Fig. 3.

Aqp4-AS1 silencing protects against diabetes mellitus-induced retinal vascular dysfunction. (a) qRT-PCR assays were conducted to compare Aqp4-AS1 levels in non-diabetic retinas and diabetic retinas after 2-month, 4-month, and 6-month induction of diabetes (n = 6). (b) Diabetic C57BL/6J mice (2-month-old, male) received an intravitreous injection of scrambled (Scr) shRNA, Aqp4-AS1 shRNA, or left untreated (Ctrl). Six months after the induction of diabetes, qRT-PCRs were conducted to detect Aqp4-AS1 levels (n = 6). (c) Retinal trypsin digestion was performed to detect acellular capillaries. Acellular capillaries were quantified in 30 random fields per retina and averaged. Red arrows indicated acellular capillaries (n = 6). Scale bar, 10 μm. (d) Mice were infused with Evans blue dye for 2 h. The fluorescence signal of flat-mounted retina was detected using a fluorescence microscope. A representative image was shown. Meanwhile, the quantification of Evans blue leakage was conducted (n = 6).

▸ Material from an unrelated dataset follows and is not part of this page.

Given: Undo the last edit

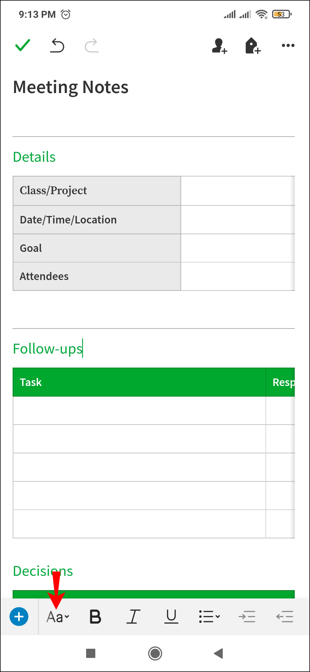Looking at the screenshot, I should pos(57,46).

Scale bar, 200 μm. (e) qRT-PCR assays were conducted to determine the relative levels of VEGF, Ang-1, IL-1β, IL-6, and ICAM-1 mRNA (n = 6). (f) ELISA assays were conducted to detect the amount of VEGF, Ang-1, IL-1β, IL-6, and ICAM-1 in retinal lysates (n = 6). *P < 0.05 versus Ctrl group; ^#P < 0.05 DR+Aqp4-AS1 shRNA versus DR+Scr shRNA or DR. The significant difference was evaluated by the Kruskal-Wallis test followed by the post hoc Bonferroni test.